In the short run, public-sector salary freezes, layoffs and attempts to crack down on tax evasion are dampening Greece’s growth forecasts. The economy is expected to contract by up to 3 percent this year while unemployment is rising to 15 percent, up from 9 percent mid 2009.

The government points to some encouraging signs — a rapid growth in goods exports, a significant fall in labor costs and indications that tourism might pick up this year. But Greek competitiveness overall is still lacking far behind many other European countries.

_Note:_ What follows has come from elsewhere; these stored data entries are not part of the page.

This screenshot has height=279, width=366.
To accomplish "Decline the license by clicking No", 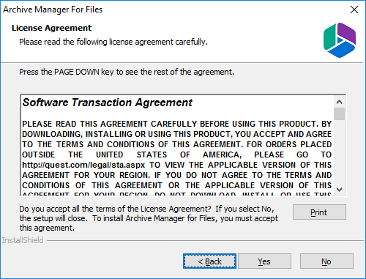I will [326, 261].
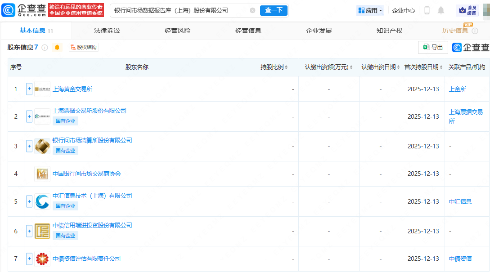This screenshot has width=490, height=272.
Task: Open the notification bell in header
Action: 441,10
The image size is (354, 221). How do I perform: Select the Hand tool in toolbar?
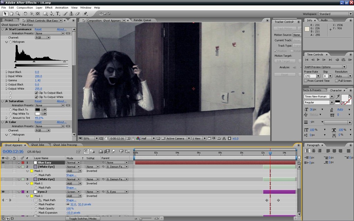pos(11,14)
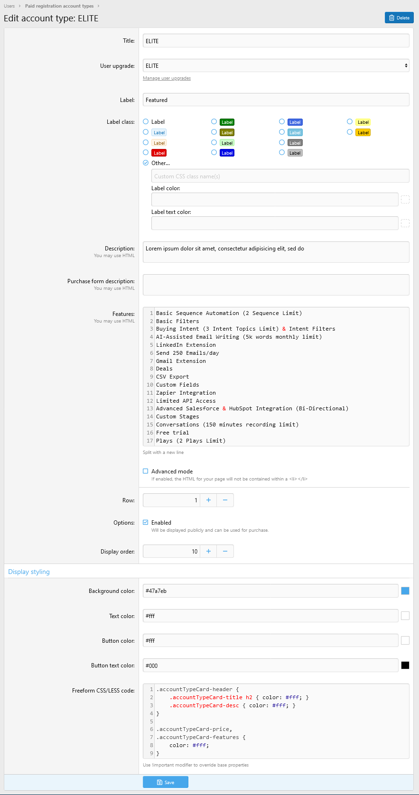Open the Label color picker box

[405, 200]
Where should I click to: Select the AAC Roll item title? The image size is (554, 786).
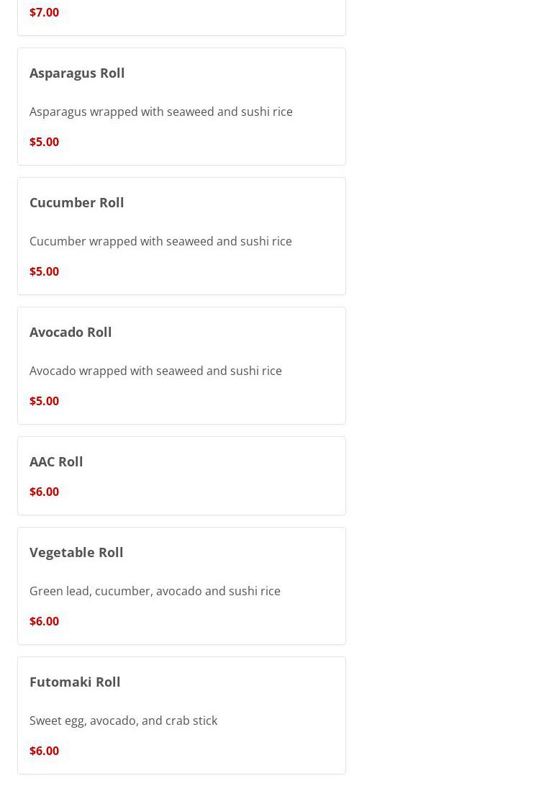(56, 461)
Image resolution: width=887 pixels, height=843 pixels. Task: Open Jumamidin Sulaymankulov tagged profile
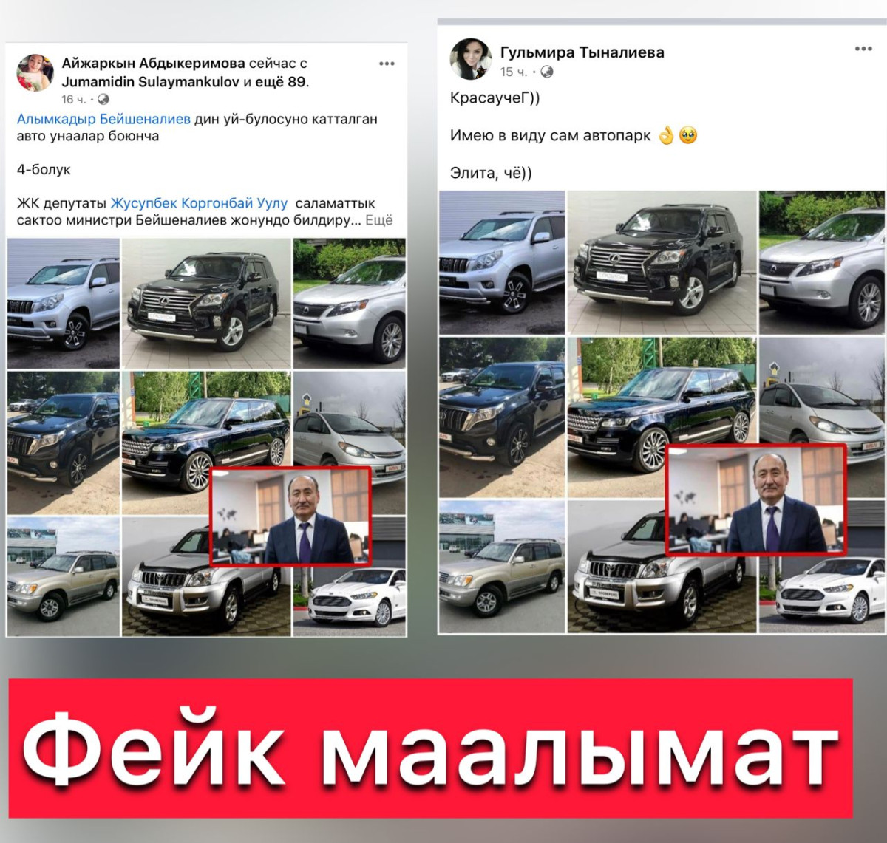point(151,82)
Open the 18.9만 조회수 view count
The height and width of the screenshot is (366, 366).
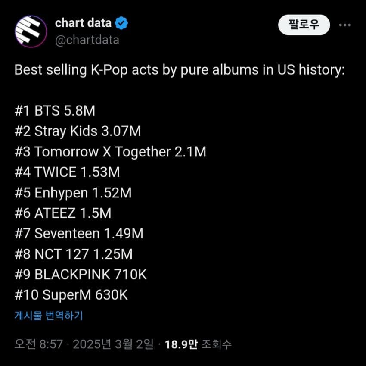(x=198, y=344)
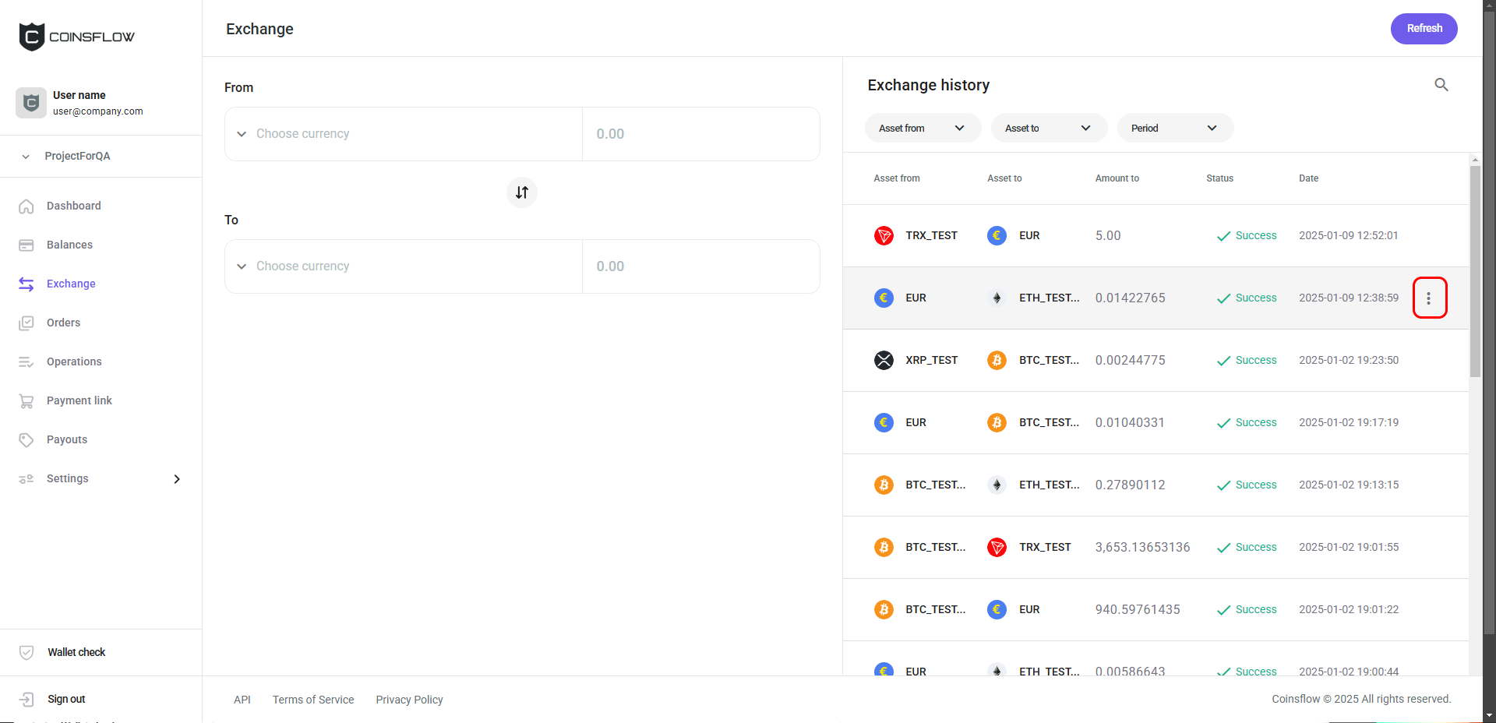Click the Payment link cart icon

[26, 400]

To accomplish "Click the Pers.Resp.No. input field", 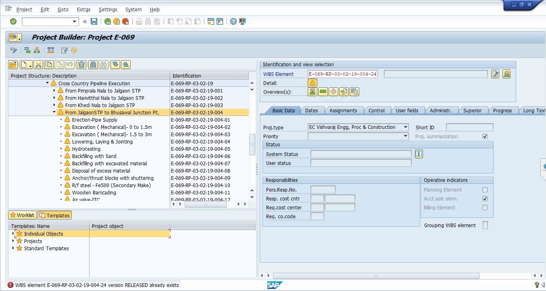I will click(x=323, y=190).
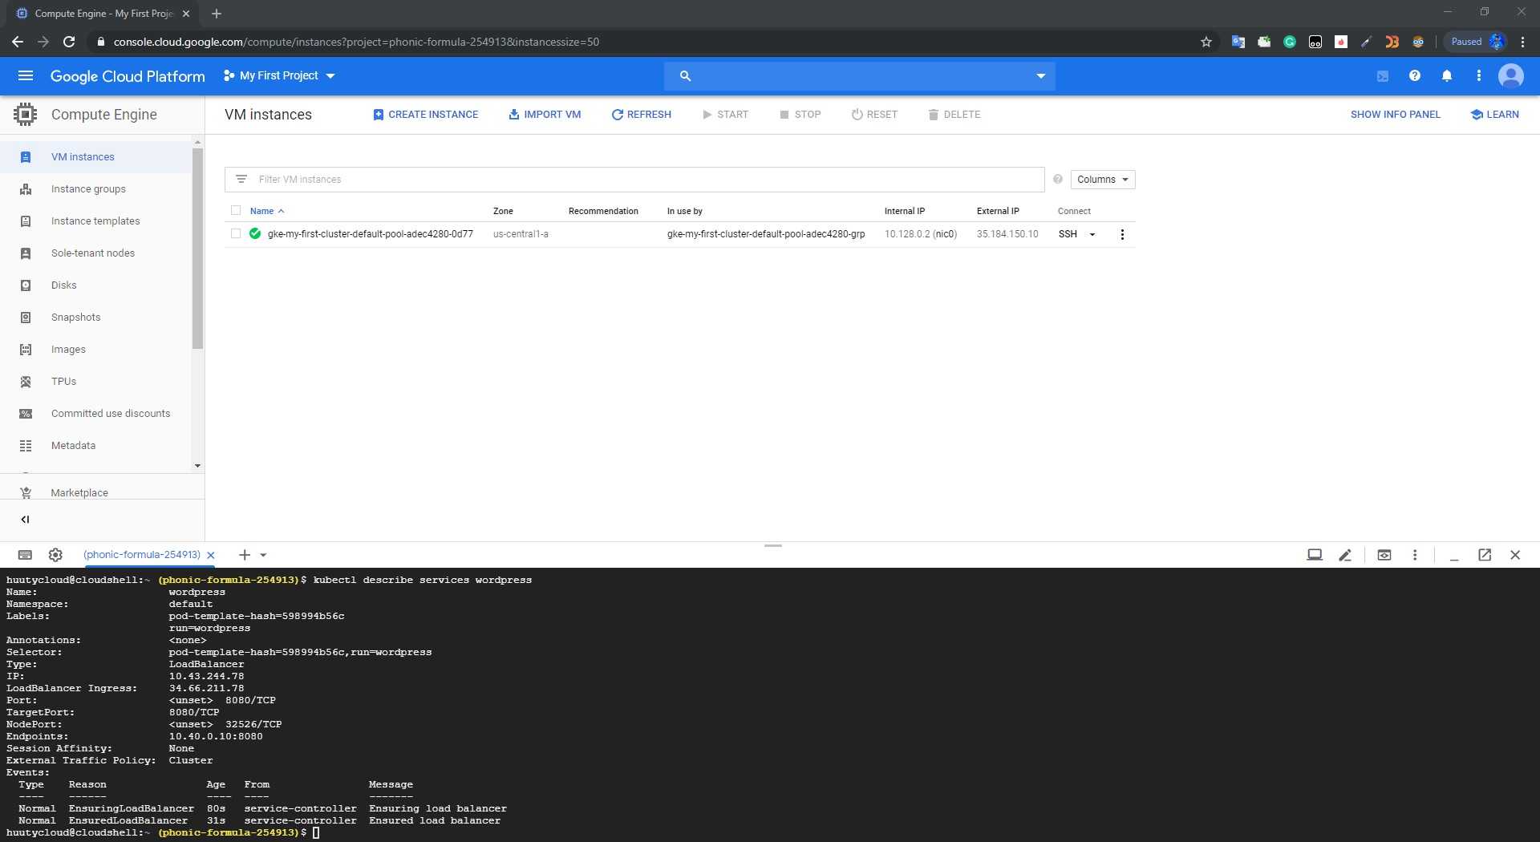Click the Filter VM instances field
This screenshot has width=1540, height=842.
(642, 180)
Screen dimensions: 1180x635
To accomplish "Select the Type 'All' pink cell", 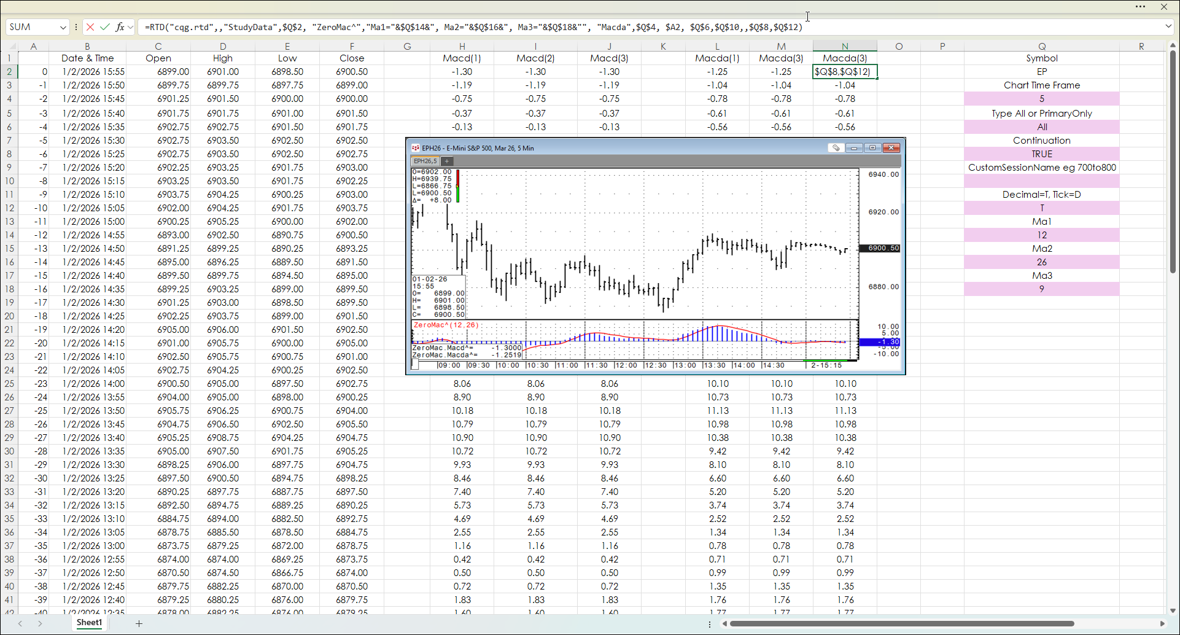I will 1041,127.
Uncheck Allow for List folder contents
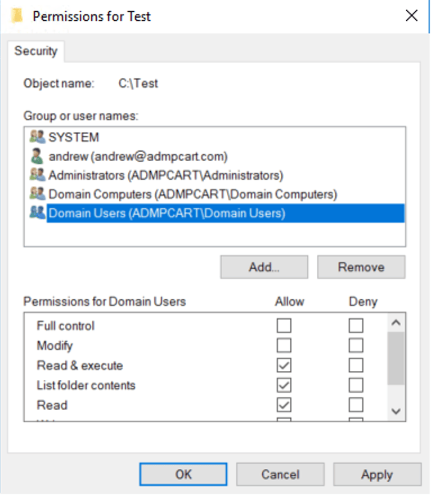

While unpopular, especially among the stronger “core” economies of Northwestern Europe, further fiscal unification is favored by some in Greece. As it is, it is nigh impossible to devise a “one size fits all” monetary policy for a currency union with seventeen economies that are so divergent. While higher interest rates, for instance, are preferable in Germany where the economy has recovered, they would worsen the predicament of peripheral countries, including Greece, where banks are struggling as a result of the repeated sovereign debt downgrades.

Germany is imposing competitiveness standards on the rest of Europe — including raising the retirement age across the eurozone, abolishing the indexation of wages to inflation, harmonizing corporate tax rates and instituting a “debt brake” that would limit the ability of national governments to plunge deep in the red — but it shrinks from the responsibility that full fiscal convergence would imply, fearing permanent bailouts.

Countries outside of the eurozone are also skeptical, afraid that enhanced economic integration among the nations that carry the euro could leave them all the more plainly in the second tier of European union.